Alamouti coding enabled polarization insensitive simplified self-homodyne coherent system for short-reach optical interconnects

Coherent technology inherent with more available degrees of freedom is deemed as a competitive solution for next-generation ultra-high-speed short-reach optical interconnects. However, the high system cost, elevated power consumption, and large footprint size pose formidable barriers to the application of conventional coherent systems in short-reach scenarios. Self-homodyne coherent detection exhibits its potential for short-reach applications due to the sharing of the signal carrier and the local oscillator (LO), which not only reduces the system cost but also eliminates the frequency offset.
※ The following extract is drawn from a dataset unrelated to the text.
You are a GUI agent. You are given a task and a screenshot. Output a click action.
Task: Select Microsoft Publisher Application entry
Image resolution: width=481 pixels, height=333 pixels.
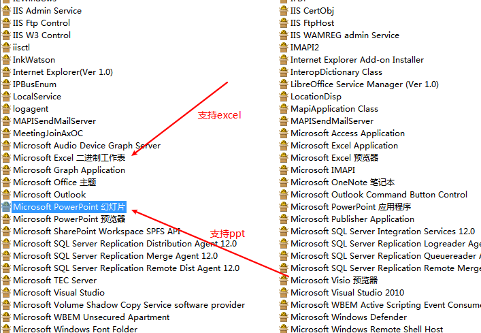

Nevertheless, the self-homodyne coherent technique suffers from the polarization fading issue due to the random polarization states of the remote LO. In this paper, an Alamouti coding enabled simplified self-homodyne coherent detection technique is proposed to solve the polarization fading issue, resulting in a polarization-insensitive receiver. Besides, to further reduce the computational complexity of the system, the digital subcarrier multiplexing (DSCM) technique is discussed to alleviate the complexity of chromatic dispersion compensation (CDC), which is another dominant power consumption module of the receiver-side digital signal processing. The performance of the proposed scheme is demonstrated with a 50Gbaud 4-subcarrier 16/32QAM DSCM signal. The results show that polarization-insensitive self-homodyne detection is achieved by the transmitter-side Alamouti coding technique, circumventing the sophisticated automatic polarization controller for the polarization state tracking of the remote LO. In addition, by applying the joint dispersion compensation and equalization (JDCE) method for the DSCM signal, the CD-induced penalty can be fully addressed by increasing 4 taps in the equalizer for an 80 km single-mode fiber transmission without an individual CDC module, reducing the computational complexity of the system significantly.